SHORT TASK
Retype, without any change, the items between the line holding "Task: Select the 购票观演须知 tab heading" and the line holding "click(174, 744)", inclusive.

○ ○ ○ ○

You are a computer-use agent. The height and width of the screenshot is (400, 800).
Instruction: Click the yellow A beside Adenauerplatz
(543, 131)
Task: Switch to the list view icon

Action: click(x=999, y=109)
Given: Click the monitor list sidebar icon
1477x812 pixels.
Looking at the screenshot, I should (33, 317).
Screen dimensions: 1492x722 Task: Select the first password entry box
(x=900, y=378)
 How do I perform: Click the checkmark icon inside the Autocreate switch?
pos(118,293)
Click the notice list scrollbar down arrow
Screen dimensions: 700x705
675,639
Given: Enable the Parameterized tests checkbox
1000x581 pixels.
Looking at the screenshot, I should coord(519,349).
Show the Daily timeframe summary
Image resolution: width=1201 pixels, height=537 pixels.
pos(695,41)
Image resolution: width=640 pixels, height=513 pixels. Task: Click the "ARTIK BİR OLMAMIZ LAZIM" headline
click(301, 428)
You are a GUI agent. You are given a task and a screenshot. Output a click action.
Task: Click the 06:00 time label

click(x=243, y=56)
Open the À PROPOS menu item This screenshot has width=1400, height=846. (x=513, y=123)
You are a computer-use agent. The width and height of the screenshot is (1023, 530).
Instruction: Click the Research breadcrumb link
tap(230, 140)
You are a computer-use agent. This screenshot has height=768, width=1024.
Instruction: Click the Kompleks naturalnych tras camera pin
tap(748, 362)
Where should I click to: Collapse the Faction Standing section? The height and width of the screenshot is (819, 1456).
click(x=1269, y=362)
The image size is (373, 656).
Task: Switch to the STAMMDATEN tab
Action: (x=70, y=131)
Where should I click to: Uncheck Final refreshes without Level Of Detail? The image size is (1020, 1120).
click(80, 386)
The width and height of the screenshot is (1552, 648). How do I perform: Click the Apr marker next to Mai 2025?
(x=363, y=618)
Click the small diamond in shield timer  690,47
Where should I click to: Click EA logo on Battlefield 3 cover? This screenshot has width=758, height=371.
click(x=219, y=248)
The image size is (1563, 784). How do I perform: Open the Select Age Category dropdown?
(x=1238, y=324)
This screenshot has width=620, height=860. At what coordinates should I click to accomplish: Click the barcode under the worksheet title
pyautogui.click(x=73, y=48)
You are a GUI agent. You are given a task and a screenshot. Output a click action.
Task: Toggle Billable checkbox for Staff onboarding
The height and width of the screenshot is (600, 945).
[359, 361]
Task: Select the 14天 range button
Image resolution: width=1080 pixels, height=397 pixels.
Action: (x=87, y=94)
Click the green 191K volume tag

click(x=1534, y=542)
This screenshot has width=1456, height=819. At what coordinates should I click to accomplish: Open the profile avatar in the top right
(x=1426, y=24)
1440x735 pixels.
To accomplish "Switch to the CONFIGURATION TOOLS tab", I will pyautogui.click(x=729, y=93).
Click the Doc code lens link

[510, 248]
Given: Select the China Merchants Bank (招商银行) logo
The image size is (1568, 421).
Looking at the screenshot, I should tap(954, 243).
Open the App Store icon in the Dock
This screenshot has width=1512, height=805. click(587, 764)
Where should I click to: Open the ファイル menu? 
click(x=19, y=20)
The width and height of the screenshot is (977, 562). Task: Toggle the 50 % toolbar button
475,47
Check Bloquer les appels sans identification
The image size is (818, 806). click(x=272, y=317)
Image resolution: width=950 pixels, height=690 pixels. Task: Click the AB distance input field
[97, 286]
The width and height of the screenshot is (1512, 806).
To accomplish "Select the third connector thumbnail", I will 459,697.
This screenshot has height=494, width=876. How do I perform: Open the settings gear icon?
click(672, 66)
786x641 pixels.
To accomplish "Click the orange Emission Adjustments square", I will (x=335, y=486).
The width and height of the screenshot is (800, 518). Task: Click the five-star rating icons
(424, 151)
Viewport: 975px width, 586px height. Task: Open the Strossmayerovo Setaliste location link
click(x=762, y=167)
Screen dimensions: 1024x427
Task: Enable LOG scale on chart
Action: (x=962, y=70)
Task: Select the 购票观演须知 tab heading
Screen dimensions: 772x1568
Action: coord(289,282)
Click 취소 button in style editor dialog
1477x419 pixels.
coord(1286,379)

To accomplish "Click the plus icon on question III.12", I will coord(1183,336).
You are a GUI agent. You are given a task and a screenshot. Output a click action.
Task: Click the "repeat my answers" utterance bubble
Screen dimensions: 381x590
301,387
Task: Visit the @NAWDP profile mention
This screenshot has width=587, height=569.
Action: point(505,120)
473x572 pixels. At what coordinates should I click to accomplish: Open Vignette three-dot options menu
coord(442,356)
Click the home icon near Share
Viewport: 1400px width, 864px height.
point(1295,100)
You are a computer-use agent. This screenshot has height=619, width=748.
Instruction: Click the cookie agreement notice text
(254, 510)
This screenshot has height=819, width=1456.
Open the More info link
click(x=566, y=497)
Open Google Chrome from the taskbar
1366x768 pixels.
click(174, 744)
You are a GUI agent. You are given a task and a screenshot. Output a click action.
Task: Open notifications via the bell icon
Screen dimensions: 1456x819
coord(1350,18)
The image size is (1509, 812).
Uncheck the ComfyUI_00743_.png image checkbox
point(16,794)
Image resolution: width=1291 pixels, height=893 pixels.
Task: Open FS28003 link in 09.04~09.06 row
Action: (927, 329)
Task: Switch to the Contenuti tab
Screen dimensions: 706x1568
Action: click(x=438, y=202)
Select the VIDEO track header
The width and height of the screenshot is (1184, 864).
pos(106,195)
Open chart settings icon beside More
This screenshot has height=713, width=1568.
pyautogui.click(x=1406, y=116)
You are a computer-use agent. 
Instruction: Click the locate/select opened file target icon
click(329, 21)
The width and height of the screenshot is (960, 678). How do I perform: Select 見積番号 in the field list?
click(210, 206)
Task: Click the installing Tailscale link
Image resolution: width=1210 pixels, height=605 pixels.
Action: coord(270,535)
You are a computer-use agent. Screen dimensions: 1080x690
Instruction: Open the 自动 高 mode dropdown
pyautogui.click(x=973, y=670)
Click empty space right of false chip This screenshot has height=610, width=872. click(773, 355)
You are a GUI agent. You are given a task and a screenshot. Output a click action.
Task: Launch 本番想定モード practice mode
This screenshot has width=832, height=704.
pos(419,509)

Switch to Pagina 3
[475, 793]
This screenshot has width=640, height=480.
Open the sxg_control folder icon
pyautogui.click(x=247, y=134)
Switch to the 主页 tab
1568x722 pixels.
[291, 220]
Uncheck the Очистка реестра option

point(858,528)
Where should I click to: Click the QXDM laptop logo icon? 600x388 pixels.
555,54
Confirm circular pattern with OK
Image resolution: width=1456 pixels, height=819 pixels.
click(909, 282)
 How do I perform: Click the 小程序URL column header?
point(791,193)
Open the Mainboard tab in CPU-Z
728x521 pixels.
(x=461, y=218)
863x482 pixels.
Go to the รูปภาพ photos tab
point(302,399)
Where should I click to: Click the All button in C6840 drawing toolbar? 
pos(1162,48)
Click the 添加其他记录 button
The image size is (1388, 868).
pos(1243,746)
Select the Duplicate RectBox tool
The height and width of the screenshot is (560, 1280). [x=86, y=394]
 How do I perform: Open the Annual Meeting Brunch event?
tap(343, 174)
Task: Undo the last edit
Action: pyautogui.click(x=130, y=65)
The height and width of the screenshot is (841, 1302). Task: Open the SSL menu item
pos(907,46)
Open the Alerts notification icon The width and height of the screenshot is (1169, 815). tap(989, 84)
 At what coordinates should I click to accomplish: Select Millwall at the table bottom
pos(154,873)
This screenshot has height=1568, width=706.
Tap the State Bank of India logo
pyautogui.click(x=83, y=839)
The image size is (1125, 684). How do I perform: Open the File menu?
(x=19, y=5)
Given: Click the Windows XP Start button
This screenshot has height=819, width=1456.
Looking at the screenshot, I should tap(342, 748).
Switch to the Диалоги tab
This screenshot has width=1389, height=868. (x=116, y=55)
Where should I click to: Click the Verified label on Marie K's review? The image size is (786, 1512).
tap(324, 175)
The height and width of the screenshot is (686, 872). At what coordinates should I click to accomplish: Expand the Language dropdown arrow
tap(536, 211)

○ ○ ○ ○

EXPECTED ANSWER
Task: Select the 购票观演须知 tab heading
Screen dimensions: 772x1568
Action: coord(289,282)
Click 취소 button in style editor dialog
1477x419 pixels.
coord(1286,379)

To accomplish "Click the plus icon on question III.12", I will coord(1183,336).
You are a GUI agent. You are given a task and a screenshot. Output a click action.
Task: Click the "repeat my answers" utterance bubble
Screen dimensions: 381x590
301,387
Task: Visit the @NAWDP profile mention
This screenshot has width=587, height=569.
Action: point(505,120)
473x572 pixels. At what coordinates should I click to accomplish: Open Vignette three-dot options menu
coord(442,356)
Click the home icon near Share
Viewport: 1400px width, 864px height.
point(1295,100)
You are a computer-use agent. This screenshot has height=619, width=748.
Instruction: Click the cookie agreement notice text
(254, 510)
This screenshot has height=819, width=1456.
Open the More info link
click(x=566, y=497)
Open Google Chrome from the taskbar
1366x768 pixels.
click(174, 744)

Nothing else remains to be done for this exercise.